Menezes, Jean Paulo Pereira de.


Neste artigo não propomos mais do que algumas palavras sobre uma importante categoria: a superação. Detidamente, sobre sua vulgarização. Um segundo texto poderá ser apresentado aos leitores, mas a manifestação mais fenomênica da vulgarização do conceito é o tecido aqui.

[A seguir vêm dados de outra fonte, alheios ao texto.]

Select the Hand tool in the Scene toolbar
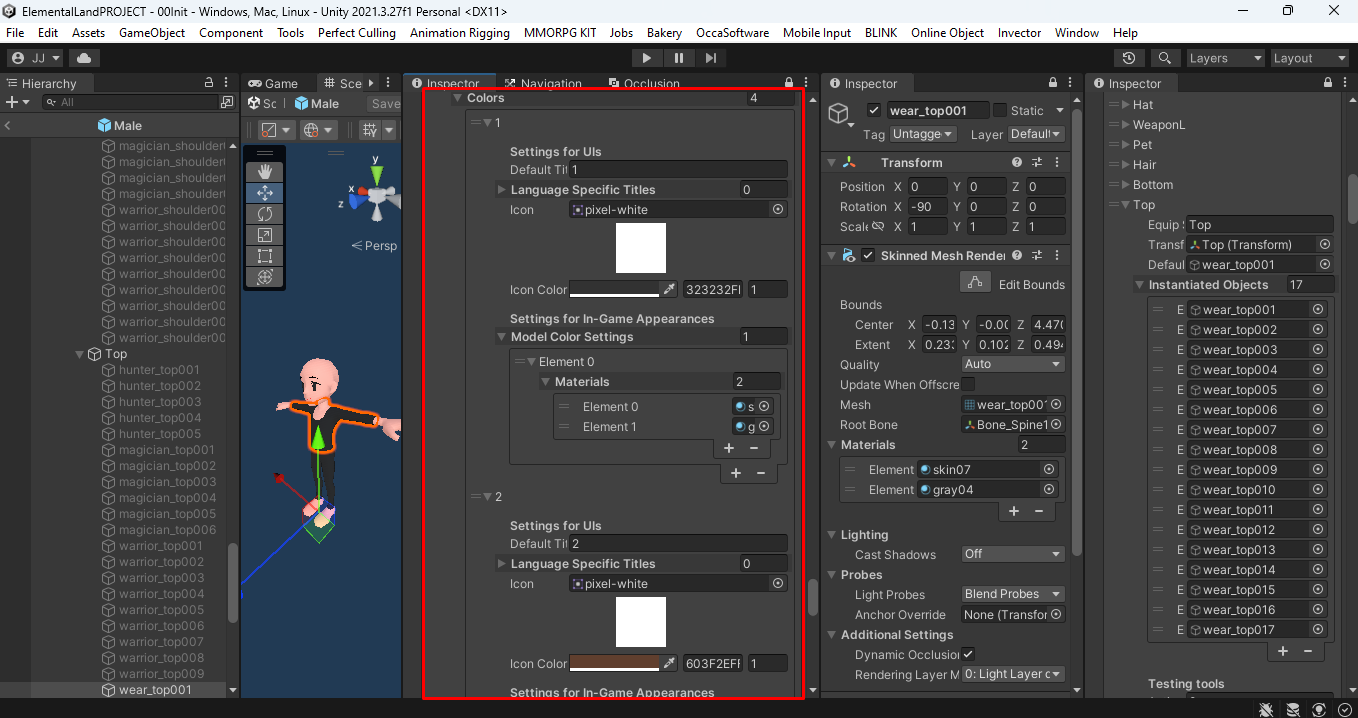 [265, 171]
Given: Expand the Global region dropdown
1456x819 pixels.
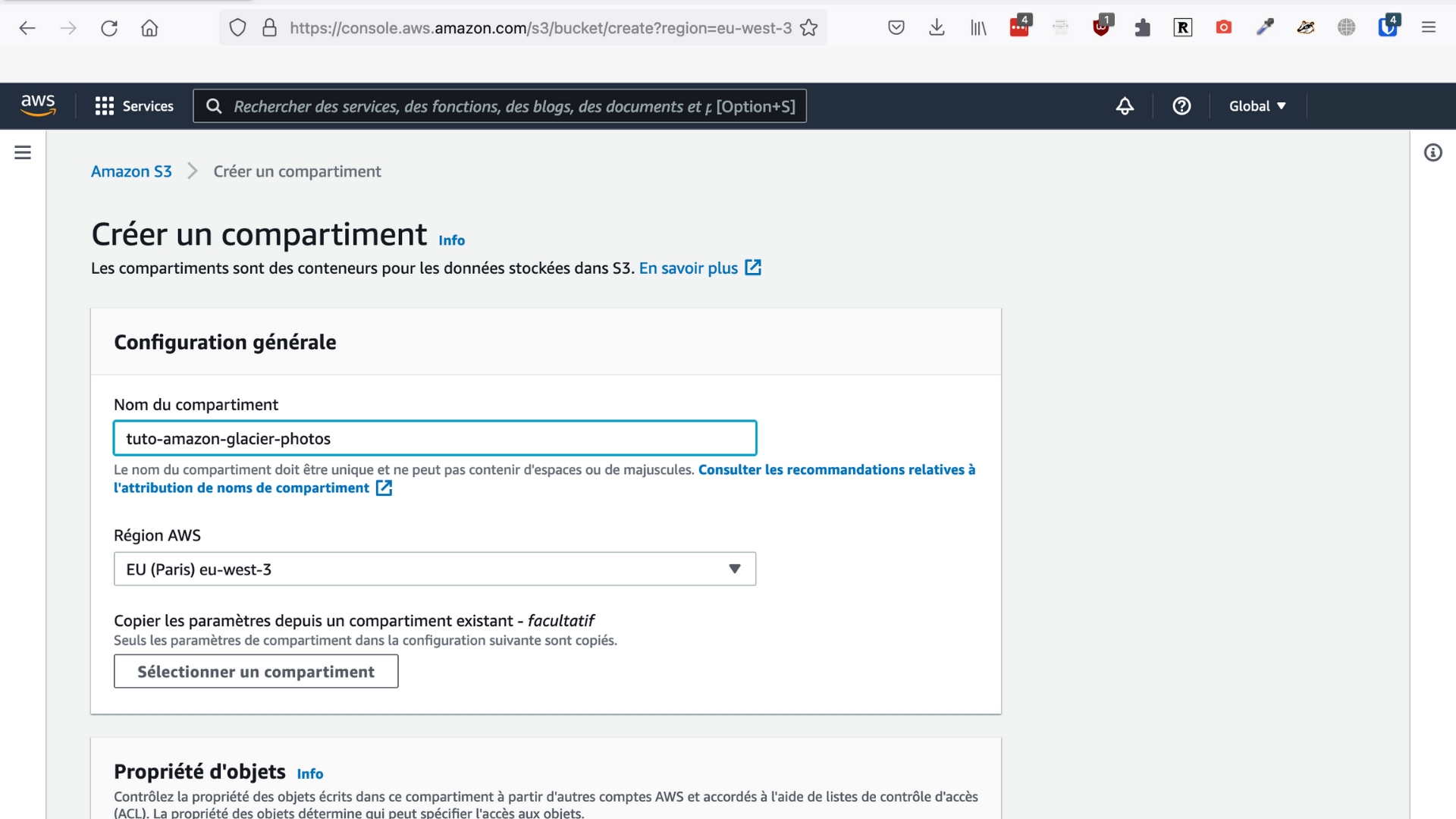Looking at the screenshot, I should [1257, 106].
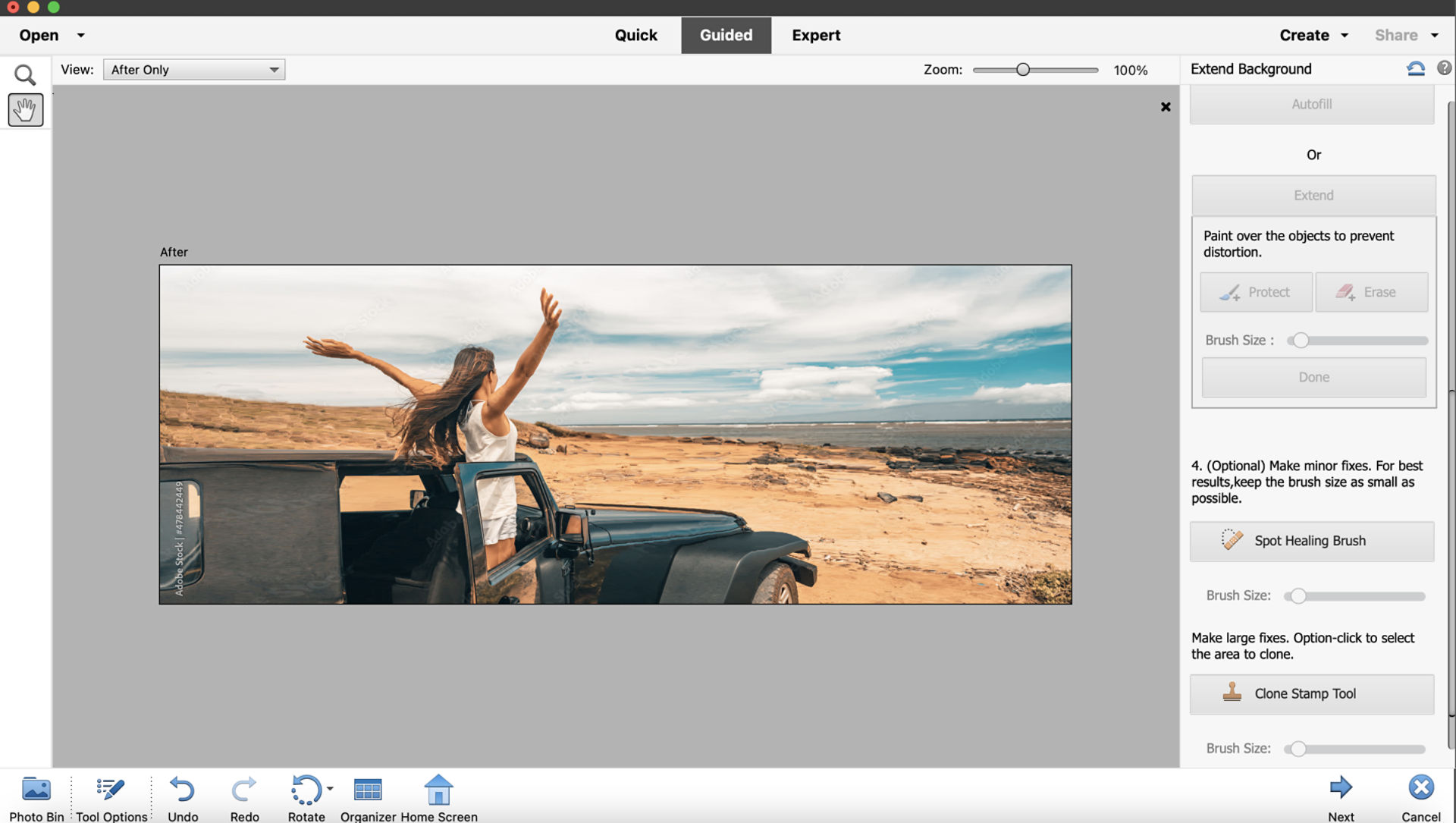The height and width of the screenshot is (823, 1456).
Task: Click the Redo arrow icon
Action: (x=244, y=790)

O significado da palavra superação, de acordo com o dicionário Houaiss é: “Ação ou efeito de superar; sobrepujamento. Ação de conseguir vencer e/ou triunfar”. Se nos ocuparmos de um rápido levantamento na network, encontraremos aproximadamente 2.640.000 citações com a palavra superação. Se nos lançarmos às livrarias, virtuais e físicas, nos depararemos com outras milhares de referências. Há uma pluralidade capaz de atender a todos os gostos, idiomas e fantasias quando o tema central é a superação. Mas superação do que? Do pesadelo, da beleza, da tristeza, da angústia, da política, do sexo, do celular, do carro, do esporte, da música, do trabalho? A resposta é: de tudo... tudo que você desejar. Oferecem a superação pluralista justamente para atender à demanda: “supere, vença e triunfe!”.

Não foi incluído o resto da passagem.